Task objective
Below this line is the material. Write out only its lines from the one containing "Open the Help question mark icon" through the one containing "The height and", both kept, exactly.

Supplied information
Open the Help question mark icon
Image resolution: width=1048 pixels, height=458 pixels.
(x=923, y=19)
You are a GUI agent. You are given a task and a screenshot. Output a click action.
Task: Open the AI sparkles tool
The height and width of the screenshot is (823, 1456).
---
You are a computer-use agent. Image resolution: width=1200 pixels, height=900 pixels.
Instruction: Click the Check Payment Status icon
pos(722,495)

Reply
Open the Help question mark icon
Image resolution: width=1048 pixels, height=458 pixels.
(x=923, y=19)
You are a GUI agent. You are given a task and a screenshot. Output a click action.
Task: Open the AI sparkles tool
The height and width of the screenshot is (823, 1456).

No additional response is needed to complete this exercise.